Rigidity and mechanical response in biological structures

TL;DR

This review explores how emergent rigidity in biological structures arises from interactions among components, focusing on mechanisms, mathematical models, experimental observations, and the potential for biological tuning of these transitions.

Contribution

It synthesizes current understanding of rigidity transitions in biomechanical networks, highlighting universal features and proposing directions for future research.

Findings

Identifies mechanisms driving rigidity transitions in biological systems.

Describes mathematical formalisms used to model these transitions.

Discusses experimental observations of rigidity phenomena.

Abstract

Rigidity is an emergent property of materials - it is not a feature of individual components that comprise the structure, but instead arises from interactions between many constituent parts. Recently, it has been recognized that floppy-rigid or fluid-solid transitions are harnessed by biological systems at all scales to drive form and function.
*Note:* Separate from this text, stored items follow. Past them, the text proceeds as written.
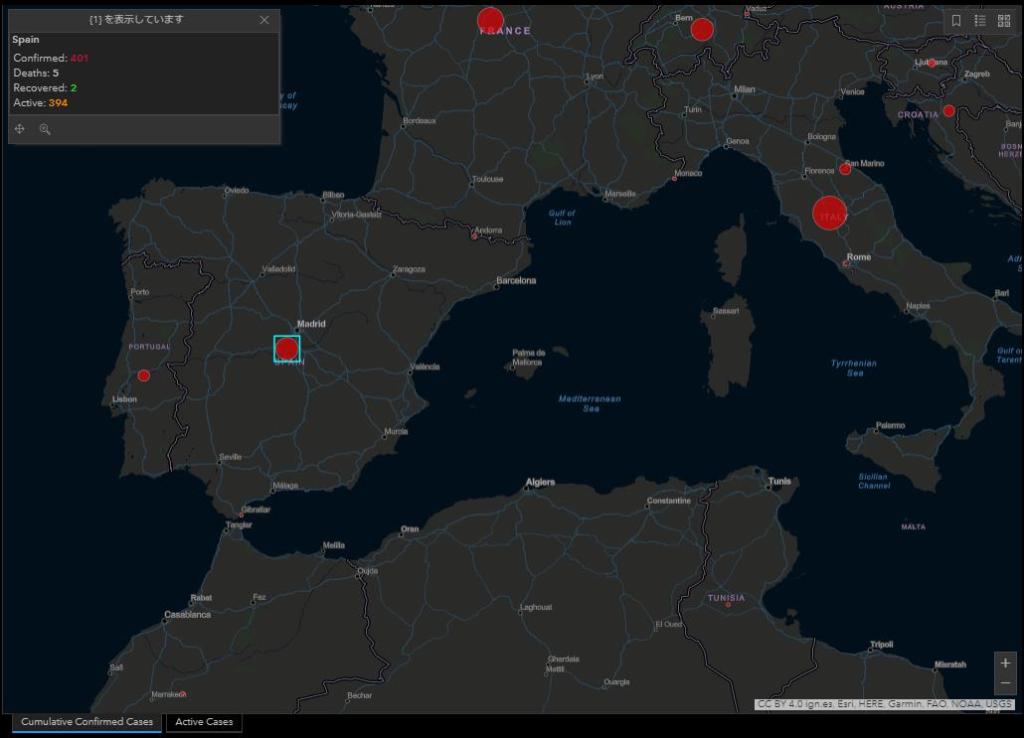Click the France case circle at top
This screenshot has height=738, width=1024.
[x=490, y=19]
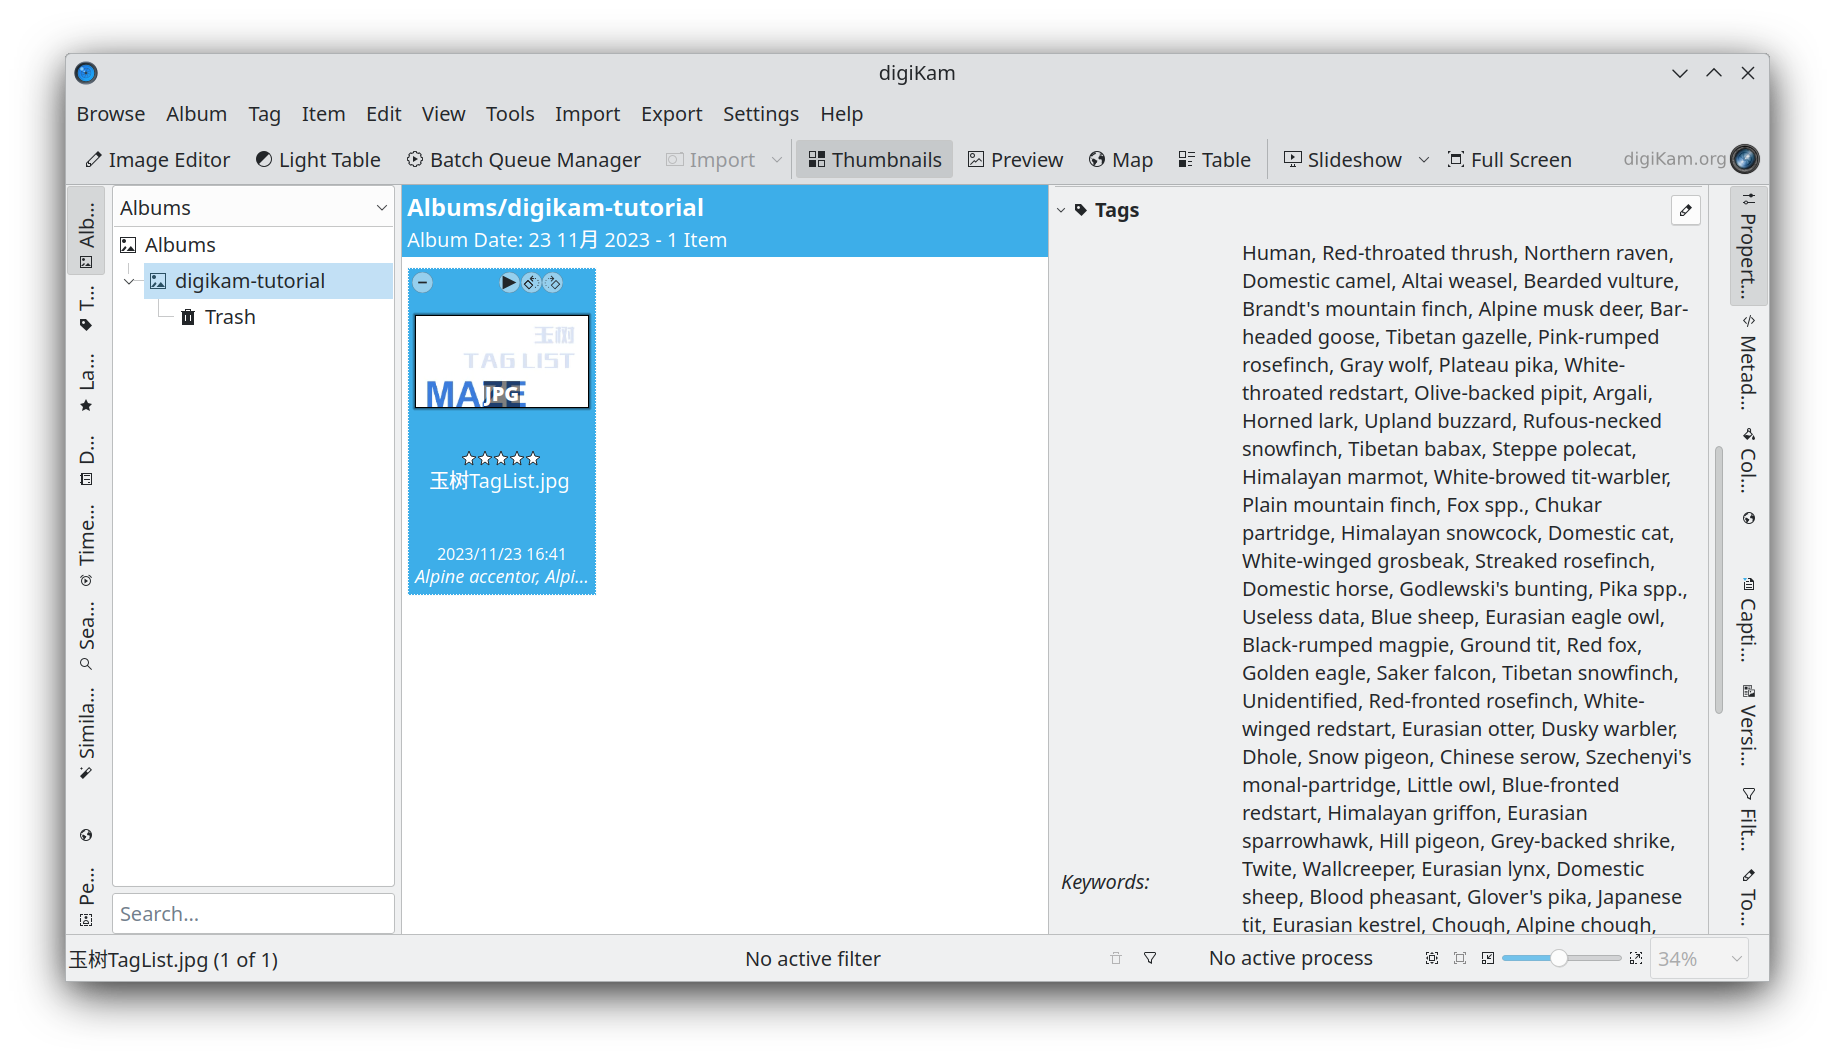Select the Trash folder in album tree
The height and width of the screenshot is (1060, 1836).
coord(230,317)
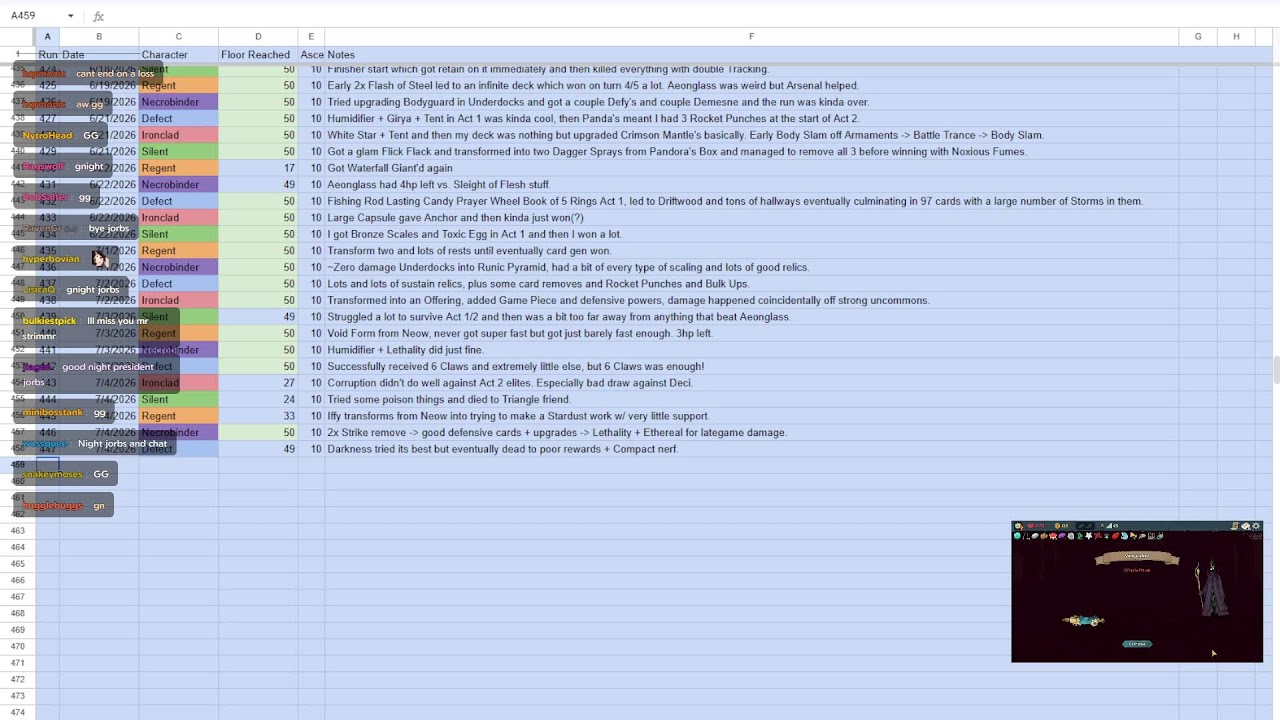Click the settings gear in game overlay
This screenshot has height=720, width=1280.
1256,526
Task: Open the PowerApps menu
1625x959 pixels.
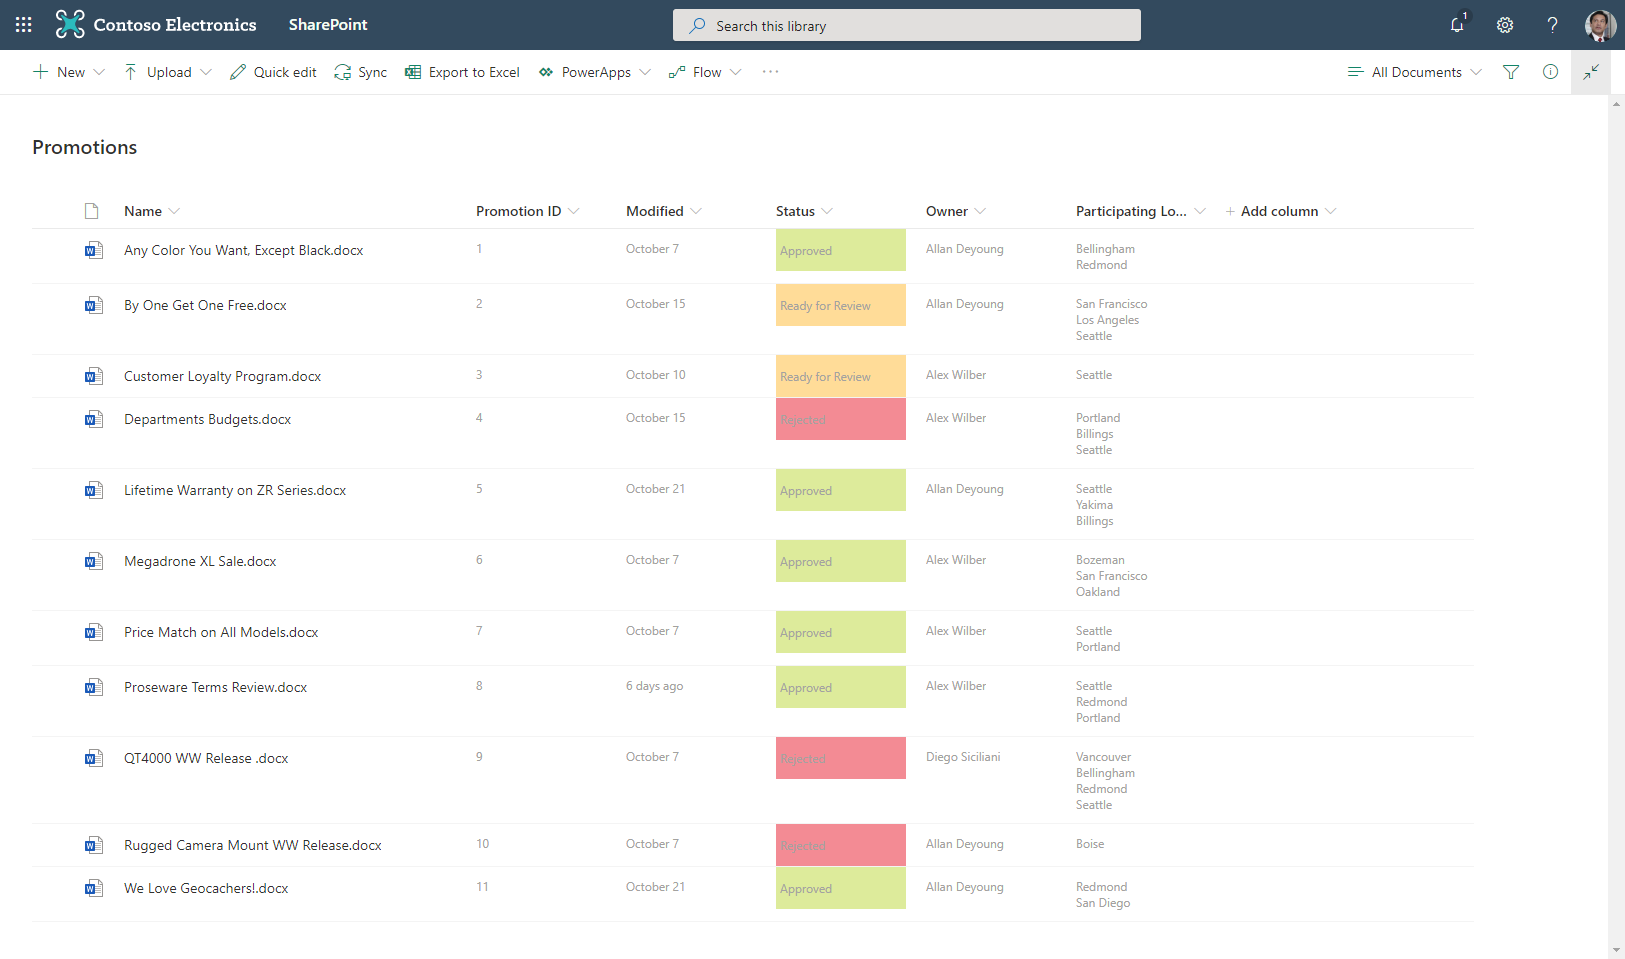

This review focuses on the different mechanisms that can drive emergent rigidity transitions in biomechanical networks, and describes how they arise in mathematical formalisms and how they are observed in practice in experiments. The goal is to aid researchers in identifying mechanisms governing rigidity in their biological systems of interest, highlight mechanical features that are universal across different systems, and help drive new scientific hypotheses for observed mechanical phenomena in biology. Looking forward, we also discuss how biological systems might tune themselves towards or away from such transitions over developmental or evolutionary timescales.